WoW Downtime Interview at Penny Arcade
The short answer is "The game is capable of supporting this many players," but it would probably be helpful to provide some background information. Based on our market analysis, we made some initial calculations about the size of the massively multiplayer online games market in the United States. We then accounted for new customers to the genre based on our previous games. Looking over this data, we did believe that there was the potential for an extremely sizable interest in a Blizzard MMOG. According to our research, other successful MMOGs in the U.S. had achieved roughly 300,000 subscribers after 12 months of operation. What ended up happening with World of Warcraft is that we achieved double these numbers in approximately the first six weeks of launch. We absolutely can support the number of copies we put on shelves, but we believed it would take us longer to get to this number in terms of players purchasing the game and logging on.
We had not anticipated this amount of growth in such a short time; however, we did have a backup plan that was deployed rapidly. In the first week of launch, we more than doubled our number of game servers and server infrastructure to accommodate the demand. The fact that we had planned to grow the service over the first 12 months of operation was evident, as we had server hardware waiting to be deployed. We just anticipated that this server rollout would be gradual. Copies of the game were being purchased at a much faster rate than anticipated, so we had to abandon our slower-paced plan and go into rapid deployment to accommodate these additional customers. This meant we also had to advance our timetable for additional server purchases.
With such a rapid growth of the network, we started to see several bottlenecks in the infrastructure that exposed themselves very quickly when the expanded hardware immediately took on massive load. These bottlenecks were solvable, but they required additional upgrades to the backend systems to accommodate the load--which, again, we hadn't planned to see, even with the extreme estimates, until later in the year. Regardless, server stability has remained our number-one priority, and so we acquired and deployed even more equipment as part of the process of addressing these issues. All of this new hardware also required additional software and operating system upgrades on the backend. The problems that some players on the 20 or so most populated servers (out of the current total of 88 servers) have been experiencing are related to some of the upgrades not functioning as desired. We are working diligently with our vendors and internal technical staff to get as quick of a resolution to the problems as possible, and we believe there should be noticeable improvements soon. When our community team commented that people are working 24/7, they weren't exaggerating.
2. If it's true that the server problems are related to the overwhelming number of players, why was no effort made to better distribute players evenly across realms, or allow players and guilds to transfer to less populated servers?

» Recorded information:

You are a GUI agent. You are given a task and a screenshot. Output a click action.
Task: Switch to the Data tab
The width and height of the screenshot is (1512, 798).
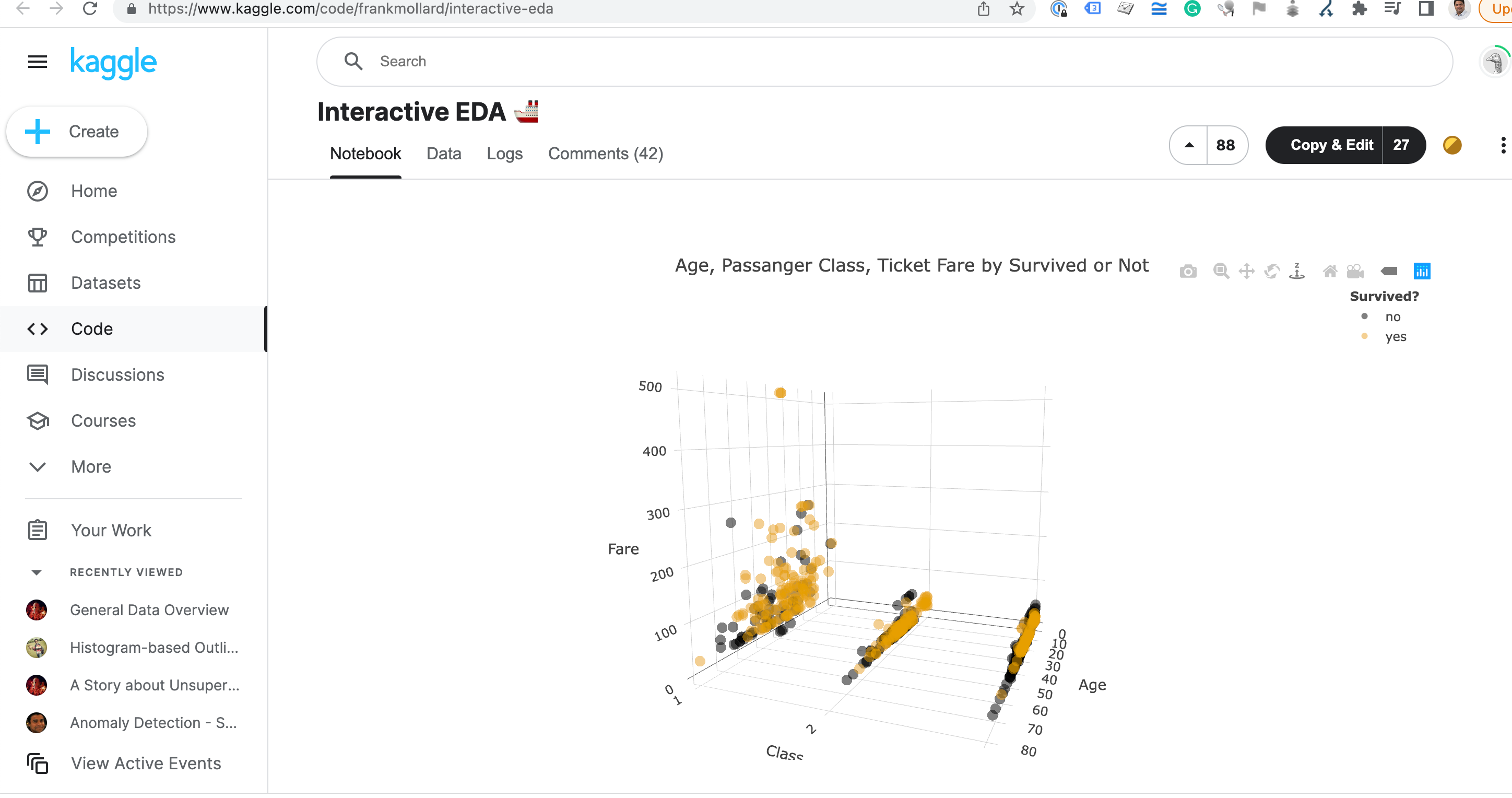(x=444, y=154)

» Stated exercise:
Extract the passage in the World of Warcraft downtime interview above that runs from "We had not anticipated" to "additional server purchases.", copying it word for word.

» Correct result:
We had not anticipated this amount of growth in such a short time; however, we did have a backup plan that was deployed rapidly. In the first week of launch, we more than doubled our number of game servers and server infrastructure to accommodate the demand. The fact that we had planned to grow the service over the first 12 months of operation was evident, as we had server hardware waiting to be deployed. We just anticipated that this server rollout would be gradual. Copies of the game were being purchased at a much faster rate than anticipated, so we had to abandon our slower-paced plan and go into rapid deployment to accommodate these additional customers. This meant we also had to advance our timetable for additional server purchases.